Look for concepts/themes relative to the world you’ve created; how the narrative framed within it observes and reacts. Notice how with the rabbits, the use of nature as a recurrent motif ties in with their constant prey-instinct awareness of surroundings, always alert to its signals and dangers. Their relation to symbolism pivots on contextual awareness:
“It did not occur to Hazel that there was anything unusual in this. The idea of a bridge was beyond him. He saw only a line of stout posts-and-rails on either side of the road…Hazel saw without surprise the road crossing the river. What worried him was that where it did so, there were only very narrow verges of short grass, offering no cover. His rabbits would be exposed to view and unable to bolt, except along the road.” – pg 301, Watership Down, Richard Adams
The bridge doesn’t represent a symbol of safe passage; it’s overall mass is incomprehensible in a rabbit mind. Rather, it’s dialed down to what can be understood, a lack of cover – symbolic of exposure, danger, the prey-instinct of flight kicking in.

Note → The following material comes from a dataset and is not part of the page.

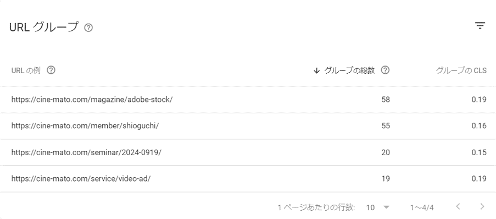
Task: Open the seminar/2024-0919 URL row
Action: tap(248, 152)
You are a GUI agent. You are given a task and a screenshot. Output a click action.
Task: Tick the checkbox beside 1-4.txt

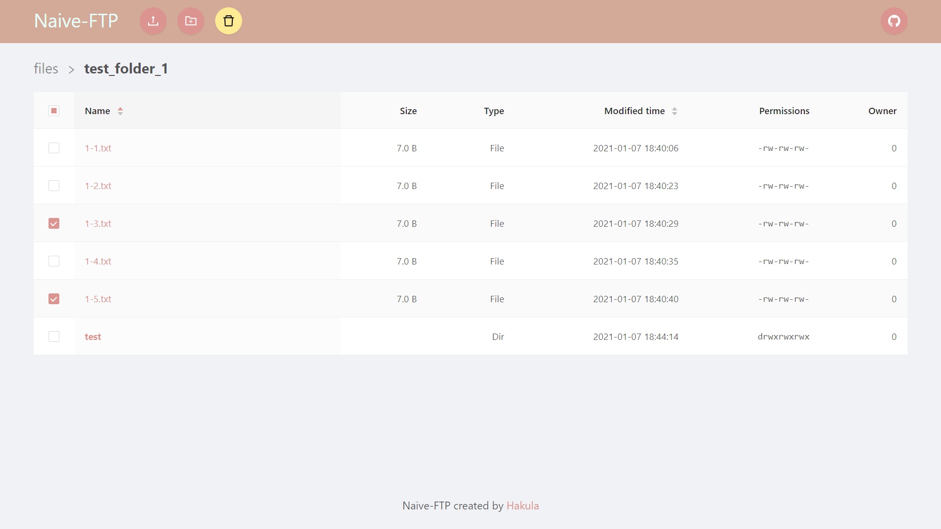tap(54, 261)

For further commentary on symbolism in writing, read the responses 16-year-old Bruce McAllister received when he mailed a four-letter survey on the use of symbolism, to 150 accredited authors. My personal favourite has always been from Joseph Heller, Question Two
(“Do readers ever infer that there is symbolism in your writing where you had not intended it to be? If so, what is your feeling about this type of inference? (Humorous? annoying? etc.?)”
This happens often, and in every case there is good reason for the inference; in many cases, I have been able to learn something about my own book, for readers have seen much in the book that is there, although I was not aware of it being there.